= Henry Ebenezer Barff =

Henry Ebenezer Barff GCMG (9 July 1857 – 2 May 1925) was an Australian university administrator and mathematician.

==Early life and education==
Barff was born on 9 July 1857 on Tahaa Island within the Society Islands. He was the youngest son of Rev. John Barff, a missionary of the London Missionary Society, and Amelia Banes, his mother. In 1865, he and his family moved to Sydney. Later, Barff was educated at Camden College before attending the University of Sydney, where he graduated with honors in mathematics.

==Career==
Barff joined the University of Sydney in 1879 as an assistant examiner and acting lecturer in mathematics. In 1882, he became the university's registrar and librarian. In 1914, he also served as a university warden. Barff's dedication to his work made him a popular and respected figure at the University.

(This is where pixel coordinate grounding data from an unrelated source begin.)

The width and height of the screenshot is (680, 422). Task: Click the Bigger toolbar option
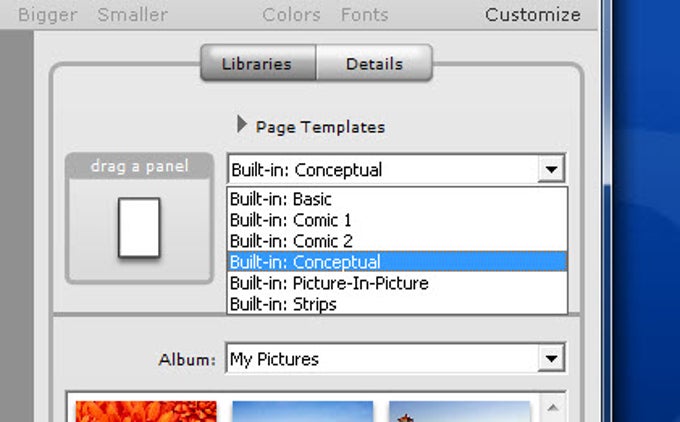[x=48, y=15]
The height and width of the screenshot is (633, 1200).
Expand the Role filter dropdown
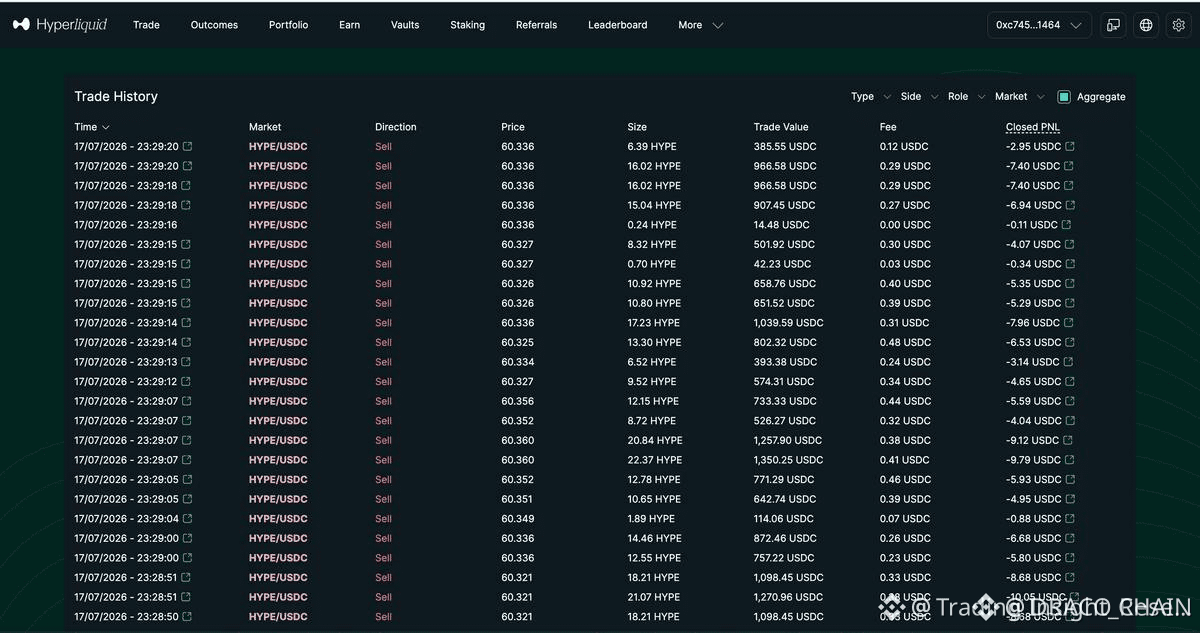967,97
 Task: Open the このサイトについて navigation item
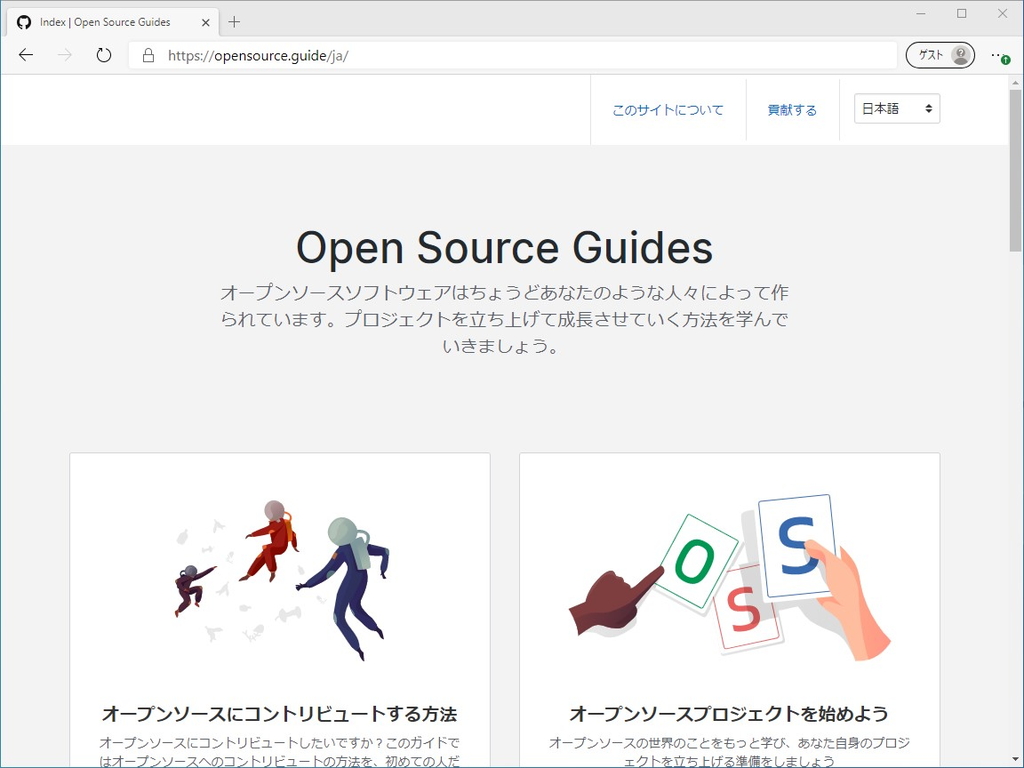668,110
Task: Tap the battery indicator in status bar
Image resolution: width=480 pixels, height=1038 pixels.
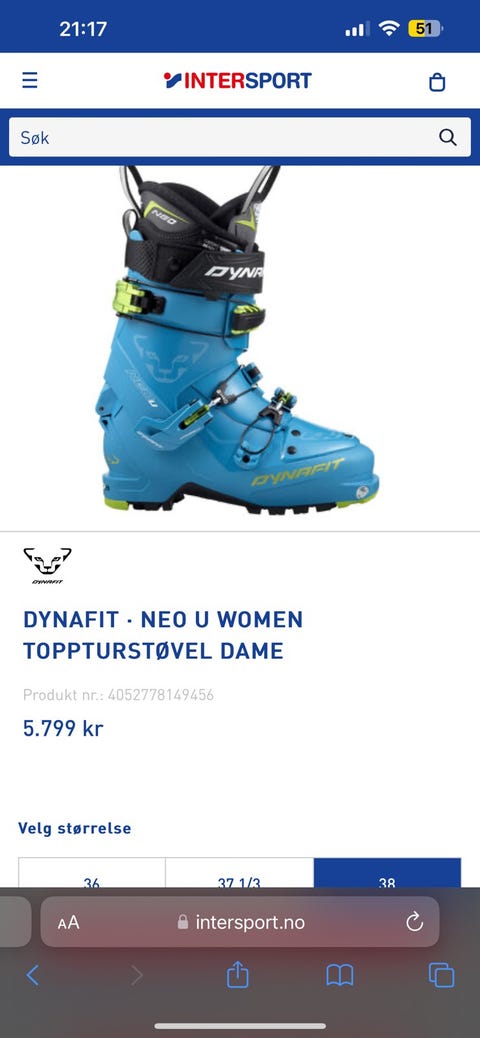Action: click(x=425, y=28)
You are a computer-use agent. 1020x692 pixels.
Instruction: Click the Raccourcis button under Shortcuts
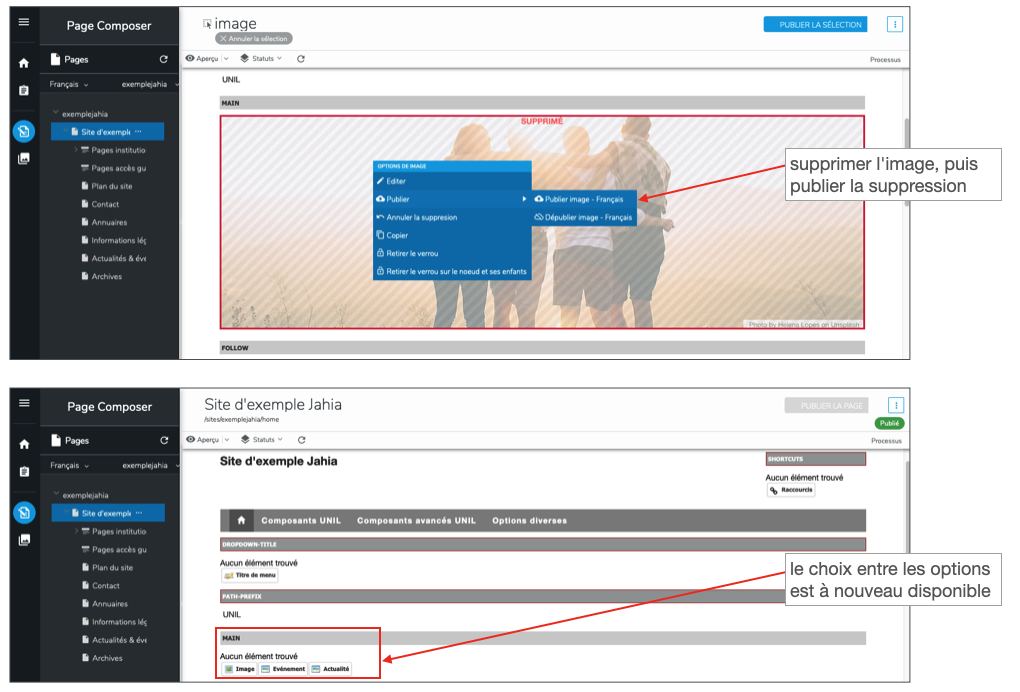791,491
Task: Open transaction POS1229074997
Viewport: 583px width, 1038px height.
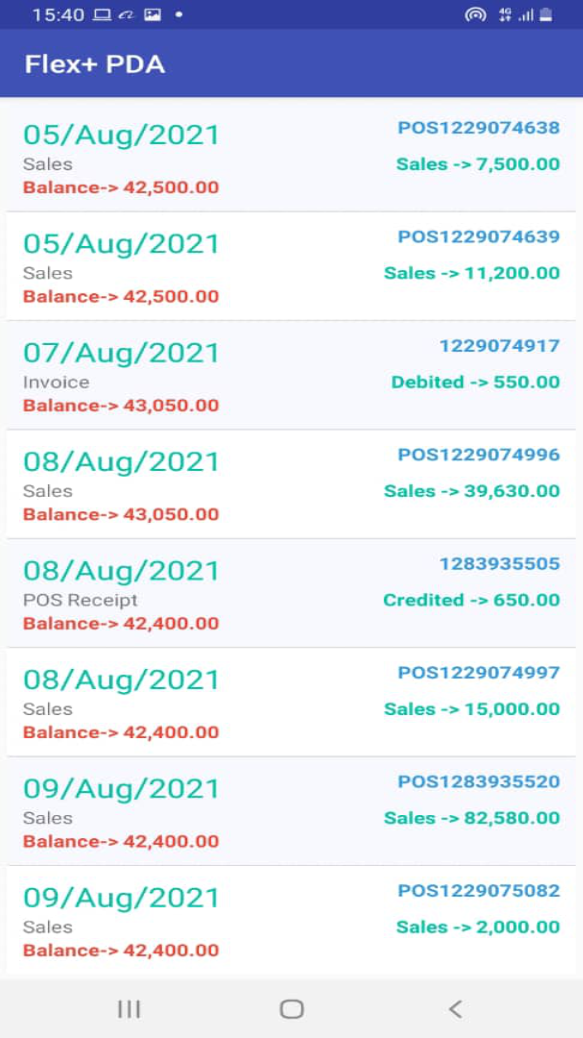Action: coord(291,702)
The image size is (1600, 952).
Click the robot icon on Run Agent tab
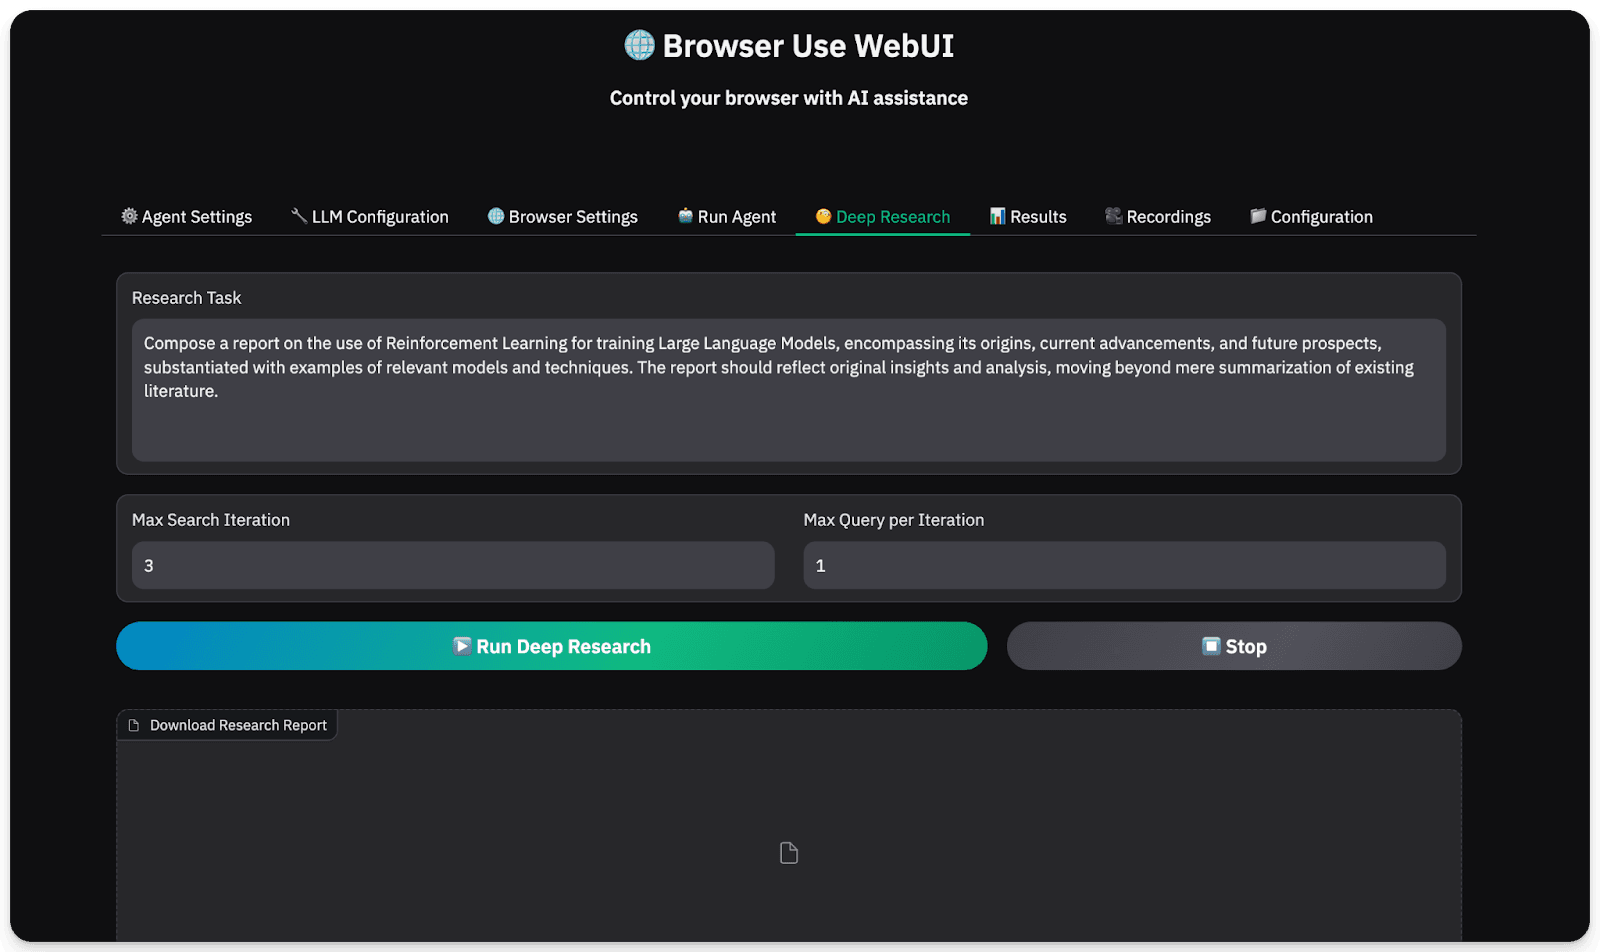pyautogui.click(x=685, y=216)
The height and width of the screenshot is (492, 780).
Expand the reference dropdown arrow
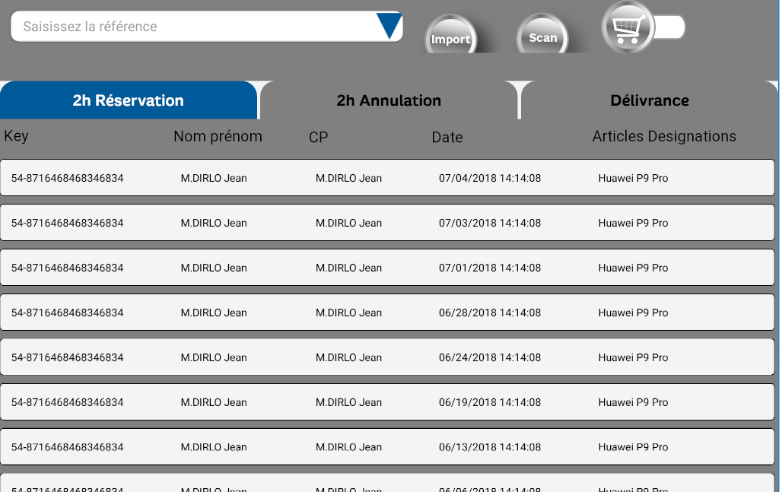tap(389, 26)
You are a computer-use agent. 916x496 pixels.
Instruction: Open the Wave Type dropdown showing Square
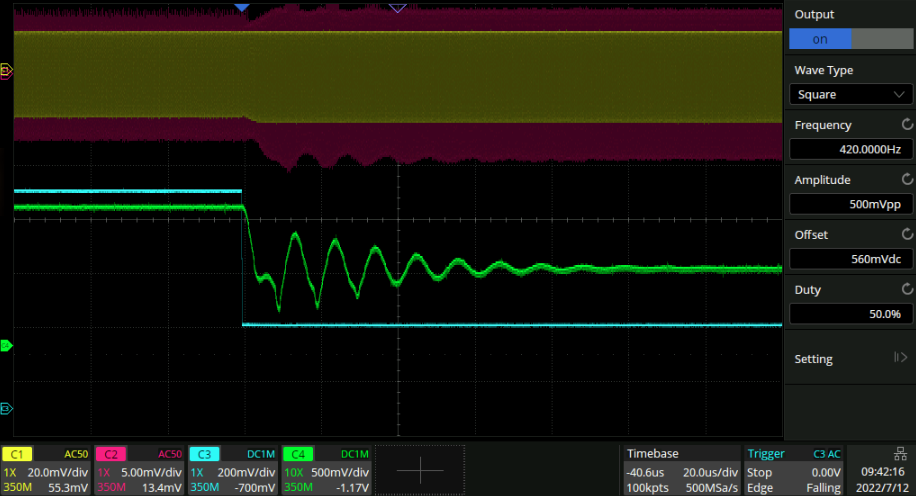(850, 95)
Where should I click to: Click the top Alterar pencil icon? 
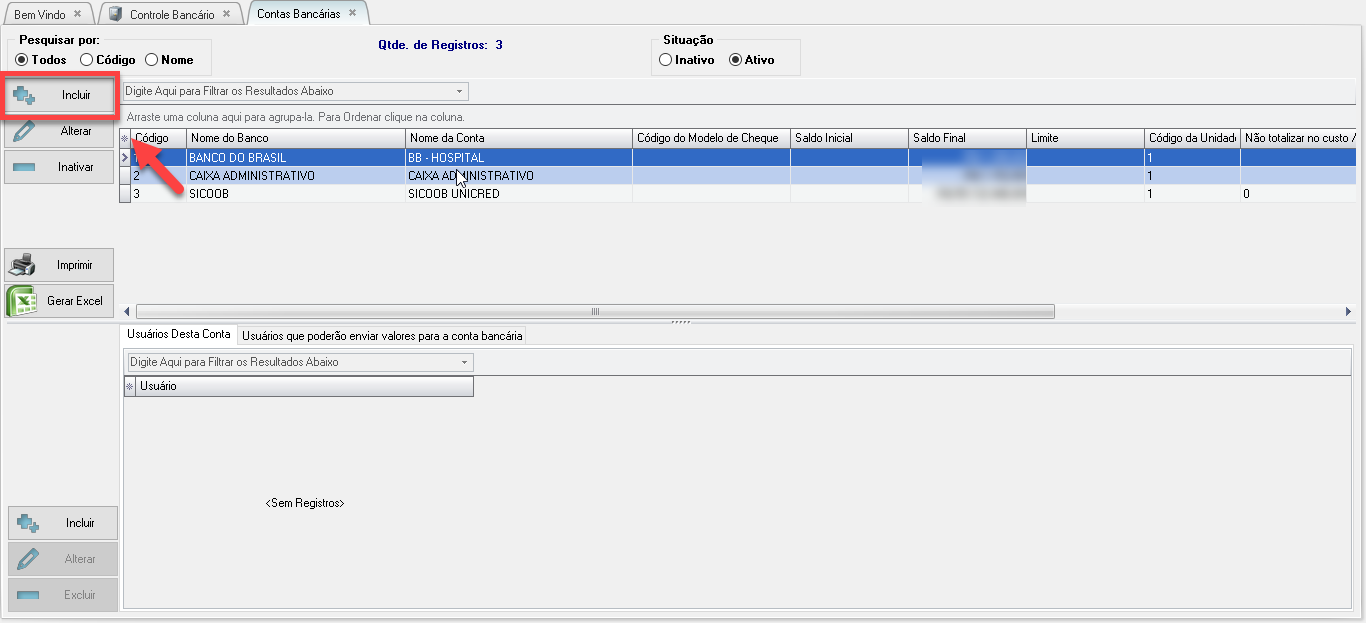click(25, 131)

During his tenure, the university grew from a single faculty with few students to ten faculties and over 3,000 students. He was instrumental in the reorganization of the Sydney University Union and authored a historical account of the university published in 1902.

In 1923, Barff was appointed a Companion of the Order of St Michael and St George (C.M.G.). He served in the Senate between 1924-1925.

Barff worked as the university's registrar and librarian until his retirement in 1924.

==Personal life==
Barff was known to have enjoyed playing golf, serving as a member of the Royal Sydney Golf and University clubs. Barff married Jane Foss in 1899, an advocate for women’s education.

His portrait by John Longstaff is held by the University of Sydney.

== Honours ==
In 1896, Barff became a member of the Royal Society of New South Wales.

- Knight Grand Cross of the Order of St Michael and St George (GCMG), 1923 New Year Honours.

==Bibliography==
A Short Historical Account of the University of Sydney (1902).